Wie ein Messer bohrte sich das Entsetzen in Annas Herz.

 

„Mark, wach auf“, schrie sie ihn an und schlug ihm ins Gesicht.

 

„Hörst du …, verdammt, schau mich an“, kreidebleich und hektisch schüttelte sie seinen schlaffen Körper. Um ihn herum zerknüllte Blisterpackungen eines Schlafmittels, dazwischen eine leere Whiskyflasche. Mit zittrigen Fingern wählte sie die 112.

 

Seit gestern saß sie an seinem Bett. Er würde es schaffen, hatte der Arzt versichert und ihr geraten, heimzugehen. „Wir melden uns, wenn er aufwacht“.

 

Anna blieb. Zusammengesunken kauerte sie im Sessel, konzentrierte sich auf Marks Atem, sandte stille Gebete gen Himmel. Es half ihr, ihre Angst um ihn zu kontrollieren, derweil die Erinnerungen sie überfluteten.

 

Mark hatte sie jederzeit respektvoll behandelt.
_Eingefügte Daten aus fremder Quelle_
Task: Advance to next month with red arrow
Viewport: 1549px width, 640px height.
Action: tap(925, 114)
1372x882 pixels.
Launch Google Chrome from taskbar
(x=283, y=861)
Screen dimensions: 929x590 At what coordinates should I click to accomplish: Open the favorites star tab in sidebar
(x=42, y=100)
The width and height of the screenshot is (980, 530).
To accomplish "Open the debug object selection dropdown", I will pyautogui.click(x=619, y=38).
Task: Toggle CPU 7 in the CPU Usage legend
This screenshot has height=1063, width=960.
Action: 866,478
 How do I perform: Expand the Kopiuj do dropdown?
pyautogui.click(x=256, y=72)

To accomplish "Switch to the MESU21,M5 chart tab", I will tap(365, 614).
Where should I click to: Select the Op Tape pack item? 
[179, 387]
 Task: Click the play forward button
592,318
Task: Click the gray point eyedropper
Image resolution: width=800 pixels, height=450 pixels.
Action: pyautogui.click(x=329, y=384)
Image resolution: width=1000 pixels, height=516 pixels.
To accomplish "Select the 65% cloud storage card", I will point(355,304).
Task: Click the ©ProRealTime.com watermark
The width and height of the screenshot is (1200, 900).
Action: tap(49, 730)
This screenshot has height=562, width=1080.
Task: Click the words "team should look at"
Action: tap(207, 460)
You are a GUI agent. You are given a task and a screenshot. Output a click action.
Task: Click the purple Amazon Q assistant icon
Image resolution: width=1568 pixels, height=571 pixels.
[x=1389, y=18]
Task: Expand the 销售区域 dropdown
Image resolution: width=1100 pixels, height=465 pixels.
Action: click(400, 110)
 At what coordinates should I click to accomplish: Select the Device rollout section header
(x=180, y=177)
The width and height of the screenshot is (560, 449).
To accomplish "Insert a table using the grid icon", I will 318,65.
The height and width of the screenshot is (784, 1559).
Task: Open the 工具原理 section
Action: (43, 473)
Ihre Beziehung basierte auf einer wortlosen Übereinkunft. Sie bot ihm, wonach er gesucht hatte, eine grazile, reizvolle Begleiterin zum Repräsentieren und eine fesselnde Gespielin zur Befriedigung seiner sexuellen Bedürfnisse und Wünsche. Im Gegenzug hatte er sie großzügig entlohnt und ihr das Leben einer wohlhabenden, angesehenen Gefährtin ermöglicht. Den Luxus und das unkomplizierte Dasein hatte sie genossen. Von Liebe oder sonstigen Gefühlen war nie die Rede gewesen. Nachdem ihm das Geld ausgegangen war, hatte sie das Agreement beendet und war zu Sascha gewechselt.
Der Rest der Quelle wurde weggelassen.